| Instructions for the task |
Exactly reproduce each entry, leaving out nothing.

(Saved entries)
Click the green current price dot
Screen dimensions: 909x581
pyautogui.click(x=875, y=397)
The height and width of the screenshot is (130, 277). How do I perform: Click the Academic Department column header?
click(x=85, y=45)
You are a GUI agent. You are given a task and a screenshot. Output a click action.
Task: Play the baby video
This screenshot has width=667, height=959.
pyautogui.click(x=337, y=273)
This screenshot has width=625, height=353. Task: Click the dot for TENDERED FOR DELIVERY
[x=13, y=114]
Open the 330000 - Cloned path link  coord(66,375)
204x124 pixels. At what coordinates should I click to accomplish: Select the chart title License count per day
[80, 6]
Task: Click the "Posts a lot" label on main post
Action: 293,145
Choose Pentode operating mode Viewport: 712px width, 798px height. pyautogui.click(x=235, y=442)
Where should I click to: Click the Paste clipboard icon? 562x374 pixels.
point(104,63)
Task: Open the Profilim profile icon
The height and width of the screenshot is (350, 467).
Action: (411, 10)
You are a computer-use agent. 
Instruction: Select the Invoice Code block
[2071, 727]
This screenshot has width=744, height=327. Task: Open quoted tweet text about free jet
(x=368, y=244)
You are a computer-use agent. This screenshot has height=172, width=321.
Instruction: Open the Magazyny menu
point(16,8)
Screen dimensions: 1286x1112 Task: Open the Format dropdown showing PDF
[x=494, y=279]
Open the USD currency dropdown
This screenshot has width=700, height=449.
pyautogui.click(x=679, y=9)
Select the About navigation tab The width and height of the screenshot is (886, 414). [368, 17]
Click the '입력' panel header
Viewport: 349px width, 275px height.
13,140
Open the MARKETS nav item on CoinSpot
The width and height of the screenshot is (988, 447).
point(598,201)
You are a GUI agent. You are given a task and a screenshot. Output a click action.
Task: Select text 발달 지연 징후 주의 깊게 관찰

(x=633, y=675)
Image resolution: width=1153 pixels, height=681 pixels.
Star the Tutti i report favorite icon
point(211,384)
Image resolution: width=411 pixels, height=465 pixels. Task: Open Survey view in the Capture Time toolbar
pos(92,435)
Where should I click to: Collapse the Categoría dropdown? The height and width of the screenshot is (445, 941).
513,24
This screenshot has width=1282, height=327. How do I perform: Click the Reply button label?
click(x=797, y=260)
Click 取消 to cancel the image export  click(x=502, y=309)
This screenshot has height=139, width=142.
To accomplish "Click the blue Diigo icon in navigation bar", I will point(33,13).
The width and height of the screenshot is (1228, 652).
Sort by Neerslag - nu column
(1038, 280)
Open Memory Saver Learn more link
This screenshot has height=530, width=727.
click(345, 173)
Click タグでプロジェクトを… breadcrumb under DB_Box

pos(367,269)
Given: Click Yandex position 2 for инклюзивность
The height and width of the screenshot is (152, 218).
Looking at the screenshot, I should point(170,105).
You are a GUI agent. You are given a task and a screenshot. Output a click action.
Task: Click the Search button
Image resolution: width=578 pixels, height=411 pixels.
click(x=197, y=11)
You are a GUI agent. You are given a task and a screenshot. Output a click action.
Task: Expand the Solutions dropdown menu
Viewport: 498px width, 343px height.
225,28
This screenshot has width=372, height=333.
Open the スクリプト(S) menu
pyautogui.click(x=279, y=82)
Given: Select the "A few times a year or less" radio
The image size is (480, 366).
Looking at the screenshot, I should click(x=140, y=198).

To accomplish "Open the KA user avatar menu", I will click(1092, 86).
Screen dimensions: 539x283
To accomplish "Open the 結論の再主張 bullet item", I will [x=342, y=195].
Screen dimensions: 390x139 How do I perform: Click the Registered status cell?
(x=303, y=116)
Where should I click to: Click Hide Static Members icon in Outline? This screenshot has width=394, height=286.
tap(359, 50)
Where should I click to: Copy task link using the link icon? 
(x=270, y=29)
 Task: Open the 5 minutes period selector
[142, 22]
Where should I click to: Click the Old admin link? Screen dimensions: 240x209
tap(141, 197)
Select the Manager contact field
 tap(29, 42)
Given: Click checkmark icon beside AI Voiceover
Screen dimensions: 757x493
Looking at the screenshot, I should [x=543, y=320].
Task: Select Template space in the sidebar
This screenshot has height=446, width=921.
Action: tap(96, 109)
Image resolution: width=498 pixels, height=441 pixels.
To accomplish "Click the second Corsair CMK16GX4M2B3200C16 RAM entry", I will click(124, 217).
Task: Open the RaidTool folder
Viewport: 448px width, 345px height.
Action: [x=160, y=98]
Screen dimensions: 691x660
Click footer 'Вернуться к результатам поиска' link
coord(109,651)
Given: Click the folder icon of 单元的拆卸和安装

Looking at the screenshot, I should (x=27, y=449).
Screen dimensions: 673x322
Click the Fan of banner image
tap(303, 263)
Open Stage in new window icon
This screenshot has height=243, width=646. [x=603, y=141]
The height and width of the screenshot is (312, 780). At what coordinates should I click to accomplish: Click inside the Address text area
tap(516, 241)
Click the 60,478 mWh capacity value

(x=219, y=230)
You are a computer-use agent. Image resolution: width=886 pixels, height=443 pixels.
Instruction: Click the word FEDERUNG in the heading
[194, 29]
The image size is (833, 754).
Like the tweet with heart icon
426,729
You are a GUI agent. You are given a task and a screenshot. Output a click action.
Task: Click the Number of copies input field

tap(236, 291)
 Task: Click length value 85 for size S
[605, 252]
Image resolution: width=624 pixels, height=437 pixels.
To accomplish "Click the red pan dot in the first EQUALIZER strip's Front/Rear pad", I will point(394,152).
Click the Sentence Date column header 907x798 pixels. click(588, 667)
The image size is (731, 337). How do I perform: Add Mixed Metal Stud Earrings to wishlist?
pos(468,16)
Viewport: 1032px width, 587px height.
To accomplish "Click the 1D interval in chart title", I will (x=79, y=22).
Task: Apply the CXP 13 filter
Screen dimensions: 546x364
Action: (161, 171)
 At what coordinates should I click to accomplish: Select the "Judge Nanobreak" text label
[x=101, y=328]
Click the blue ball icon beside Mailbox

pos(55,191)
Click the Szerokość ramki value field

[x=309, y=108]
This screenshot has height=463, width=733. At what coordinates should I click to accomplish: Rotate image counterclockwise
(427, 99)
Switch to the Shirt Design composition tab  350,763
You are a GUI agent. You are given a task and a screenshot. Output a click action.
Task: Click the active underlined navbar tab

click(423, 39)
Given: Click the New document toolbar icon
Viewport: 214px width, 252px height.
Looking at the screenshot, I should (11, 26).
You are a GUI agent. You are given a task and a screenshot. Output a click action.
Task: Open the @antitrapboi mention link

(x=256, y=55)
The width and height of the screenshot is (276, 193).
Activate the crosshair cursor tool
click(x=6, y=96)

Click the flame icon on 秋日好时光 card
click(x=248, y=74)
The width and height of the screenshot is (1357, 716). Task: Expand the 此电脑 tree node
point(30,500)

| Completed task |
Click the green current price dot
Screen dimensions: 909x581
pyautogui.click(x=875, y=397)
The height and width of the screenshot is (130, 277). How do I perform: Click the Academic Department column header?
click(x=85, y=45)
You are a GUI agent. You are given a task and a screenshot. Output a click action.
Task: Play the baby video
This screenshot has width=667, height=959.
pyautogui.click(x=337, y=273)
This screenshot has width=625, height=353. Task: Click the dot for TENDERED FOR DELIVERY
[x=13, y=114]
Open the 330000 - Cloned path link  coord(66,375)
204x124 pixels. At what coordinates should I click to accomplish: Select the chart title License count per day
[80, 6]
Task: Click the "Posts a lot" label on main post
Action: 293,145
Choose Pentode operating mode Viewport: 712px width, 798px height. pyautogui.click(x=235, y=442)
Where should I click to: Click the Paste clipboard icon? 562x374 pixels.
point(104,63)
Task: Open the Profilim profile icon
The height and width of the screenshot is (350, 467).
Action: (411, 10)
You are a computer-use agent. 
Instruction: Select the Invoice Code block
[2071, 727]
This screenshot has width=744, height=327. Task: Open quoted tweet text about free jet
(x=368, y=244)
You are a computer-use agent. This screenshot has height=172, width=321.
Instruction: Open the Magazyny menu
point(16,8)
Screen dimensions: 1286x1112 Task: Open the Format dropdown showing PDF
[x=494, y=279]
Open the USD currency dropdown
This screenshot has width=700, height=449.
pyautogui.click(x=679, y=9)
Select the About navigation tab The width and height of the screenshot is (886, 414). [368, 17]
Click the '입력' panel header
Viewport: 349px width, 275px height.
13,140
Open the MARKETS nav item on CoinSpot
The width and height of the screenshot is (988, 447).
point(598,201)
You are a GUI agent. You are given a task and a screenshot. Output a click action.
Task: Select text 발달 지연 징후 주의 깊게 관찰

(x=633, y=675)
Image resolution: width=1153 pixels, height=681 pixels.
Star the Tutti i report favorite icon
point(211,384)
Image resolution: width=411 pixels, height=465 pixels. Task: Open Survey view in the Capture Time toolbar
pos(92,435)
Where should I click to: Collapse the Categoría dropdown? The height and width of the screenshot is (445, 941).
513,24
This screenshot has width=1282, height=327. How do I perform: Click the Reply button label?
click(x=797, y=260)
Click 取消 to cancel the image export  click(x=502, y=309)
This screenshot has height=139, width=142.
To accomplish "Click the blue Diigo icon in navigation bar", I will point(33,13).
The width and height of the screenshot is (1228, 652).
Sort by Neerslag - nu column
(1038, 280)
Open Memory Saver Learn more link
This screenshot has height=530, width=727.
click(345, 173)
Click タグでプロジェクトを… breadcrumb under DB_Box

pos(367,269)
Given: Click Yandex position 2 for инклюзивность
The height and width of the screenshot is (152, 218).
Looking at the screenshot, I should point(170,105).
You are a GUI agent. You are given a task and a screenshot. Output a click action.
Task: Click the Search button
Image resolution: width=578 pixels, height=411 pixels.
click(x=197, y=11)
You are a GUI agent. You are given a task and a screenshot. Output a click action.
Task: Expand the Solutions dropdown menu
Viewport: 498px width, 343px height.
225,28
This screenshot has width=372, height=333.
Open the スクリプト(S) menu
pyautogui.click(x=279, y=82)
Given: Select the "A few times a year or less" radio
The image size is (480, 366).
Looking at the screenshot, I should click(x=140, y=198).

To accomplish "Open the KA user avatar menu", I will click(1092, 86).
Screen dimensions: 539x283
To accomplish "Open the 結論の再主張 bullet item", I will [x=342, y=195].
Screen dimensions: 390x139 How do I perform: Click the Registered status cell?
(x=303, y=116)
Where should I click to: Click Hide Static Members icon in Outline? This screenshot has width=394, height=286.
tap(359, 50)
Where should I click to: Copy task link using the link icon? 
(x=270, y=29)
 Task: Open the 5 minutes period selector
[142, 22]
Where should I click to: Click the Old admin link? Screen dimensions: 240x209
tap(141, 197)
Select the Manager contact field
 tap(29, 42)
Given: Click checkmark icon beside AI Voiceover
Screen dimensions: 757x493
Looking at the screenshot, I should [x=543, y=320].
Task: Select Template space in the sidebar
This screenshot has height=446, width=921.
Action: tap(96, 109)
Image resolution: width=498 pixels, height=441 pixels.
To accomplish "Click the second Corsair CMK16GX4M2B3200C16 RAM entry", I will click(124, 217).
Task: Open the RaidTool folder
Viewport: 448px width, 345px height.
Action: [x=160, y=98]
Screen dimensions: 691x660
Click footer 'Вернуться к результатам поиска' link
coord(109,651)
Given: Click the folder icon of 单元的拆卸和安装

Looking at the screenshot, I should (x=27, y=449).
Screen dimensions: 673x322
Click the Fan of banner image
tap(303, 263)
Open Stage in new window icon
This screenshot has height=243, width=646. [x=603, y=141]
The height and width of the screenshot is (312, 780). At what coordinates should I click to accomplish: Click inside the Address text area
tap(516, 241)
Click the 60,478 mWh capacity value

(x=219, y=230)
You are a computer-use agent. Image resolution: width=886 pixels, height=443 pixels.
Instruction: Click the word FEDERUNG in the heading
[194, 29]
The image size is (833, 754).
Like the tweet with heart icon
426,729
You are a GUI agent. You are given a task and a screenshot. Output a click action.
Task: Click the Number of copies input field

tap(236, 291)
 Task: Click length value 85 for size S
[605, 252]
Image resolution: width=624 pixels, height=437 pixels.
To accomplish "Click the red pan dot in the first EQUALIZER strip's Front/Rear pad", I will point(394,152).
Click the Sentence Date column header 907x798 pixels. click(588, 667)
The image size is (731, 337). How do I perform: Add Mixed Metal Stud Earrings to wishlist?
pos(468,16)
Viewport: 1032px width, 587px height.
To accomplish "Click the 1D interval in chart title", I will (x=79, y=22).
Task: Apply the CXP 13 filter
Screen dimensions: 546x364
Action: (161, 171)
 At what coordinates should I click to accomplish: Select the "Judge Nanobreak" text label
[x=101, y=328]
Click the blue ball icon beside Mailbox

pos(55,191)
Click the Szerokość ramki value field

[x=309, y=108]
This screenshot has height=463, width=733. At what coordinates should I click to accomplish: Rotate image counterclockwise
(427, 99)
Switch to the Shirt Design composition tab  350,763
You are a GUI agent. You are given a task and a screenshot. Output a click action.
Task: Click the active underlined navbar tab

click(423, 39)
Given: Click the New document toolbar icon
Viewport: 214px width, 252px height.
Looking at the screenshot, I should (11, 26).
You are a GUI agent. You are given a task and a screenshot. Output a click action.
Task: Open the @antitrapboi mention link

(x=256, y=55)
The width and height of the screenshot is (276, 193).
Activate the crosshair cursor tool
click(x=6, y=96)

Click the flame icon on 秋日好时光 card
click(x=248, y=74)
The width and height of the screenshot is (1357, 716). Task: Expand the 此电脑 tree node
point(30,500)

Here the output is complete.